By opening this book, you are taking the first step in disrupting your own knowledge by approaching solutions to complex problems with machine learning. You will be achieving this with the use of Microsoft's ML.NET framework. Having spent several years applying machine learning to cybersecurity, I'm confident that the knowledge you garner from this book will not only open career opportunities to you but also open up your thought processes and change the way you approach problems. No longer will you even approach a complex problem without thinking about how machine learning could possibly solve it.

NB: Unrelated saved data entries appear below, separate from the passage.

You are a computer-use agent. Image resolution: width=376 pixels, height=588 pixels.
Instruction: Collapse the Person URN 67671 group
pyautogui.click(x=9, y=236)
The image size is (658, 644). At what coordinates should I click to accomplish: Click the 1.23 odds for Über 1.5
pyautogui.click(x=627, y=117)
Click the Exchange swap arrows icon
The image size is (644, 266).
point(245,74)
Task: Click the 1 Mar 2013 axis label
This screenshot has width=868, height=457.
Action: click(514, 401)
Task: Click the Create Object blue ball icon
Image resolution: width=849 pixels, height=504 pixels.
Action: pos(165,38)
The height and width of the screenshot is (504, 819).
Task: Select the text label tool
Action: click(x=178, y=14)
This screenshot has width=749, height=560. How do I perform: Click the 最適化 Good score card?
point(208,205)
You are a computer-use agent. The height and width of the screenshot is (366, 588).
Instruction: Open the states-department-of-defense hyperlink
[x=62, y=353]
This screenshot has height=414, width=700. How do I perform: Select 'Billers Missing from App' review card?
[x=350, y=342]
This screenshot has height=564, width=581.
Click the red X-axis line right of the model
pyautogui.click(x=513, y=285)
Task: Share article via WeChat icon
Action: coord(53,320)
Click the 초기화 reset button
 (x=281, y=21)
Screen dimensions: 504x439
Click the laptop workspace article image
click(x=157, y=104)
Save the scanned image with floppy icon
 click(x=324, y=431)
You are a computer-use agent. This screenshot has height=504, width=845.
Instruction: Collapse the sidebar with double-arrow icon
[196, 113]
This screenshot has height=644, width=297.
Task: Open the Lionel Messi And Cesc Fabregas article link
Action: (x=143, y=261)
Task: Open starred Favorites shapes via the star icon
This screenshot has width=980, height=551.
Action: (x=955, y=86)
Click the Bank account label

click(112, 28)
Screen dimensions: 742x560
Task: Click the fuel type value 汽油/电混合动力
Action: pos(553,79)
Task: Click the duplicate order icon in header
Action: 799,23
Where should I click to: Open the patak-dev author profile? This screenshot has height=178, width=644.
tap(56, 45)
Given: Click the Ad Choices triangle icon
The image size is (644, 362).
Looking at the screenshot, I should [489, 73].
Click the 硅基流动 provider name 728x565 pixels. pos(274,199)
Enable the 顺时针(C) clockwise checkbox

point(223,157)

Over the course of this book, you will learn about the following:
- How and when to use five different algorithms that ML.NET provides
- Real-world end-to-end examples demonstrating ML.NET algorithms
- Best practices when training your models, building your training sets, and feature engineering
- Using pre-trained models in both TensorFlow and ONNX formats
This book does assume that you have a reasonably solid understanding of C#. If you have other experience with a strongly typed object-oriented programming language such as C++ or Java, the syntax and design patterns are similar enough to not hinder your ability to follow the book. However, if this is your first deep dive into a strongly typed language such as C#, I strongly suggest picking up Learn C# in 7 Days, by Gaurav Aroraa, published by Packt Publishing, to get a quick foundation. In addition, no prior machine learning experience is required or expected, although a cursory understanding will accelerate your learning.
In this chapter, we will cover the following:
- The importance of learning about machine learning today
- The model-building process
- Exploring types of learning
- Exploring various machine learning algorithms
- Introduction to ML.NET
By the end of the chapter, you should have a fundamental understanding of what it takes to build a model from start to finish, providing the basis for the remainder of the book.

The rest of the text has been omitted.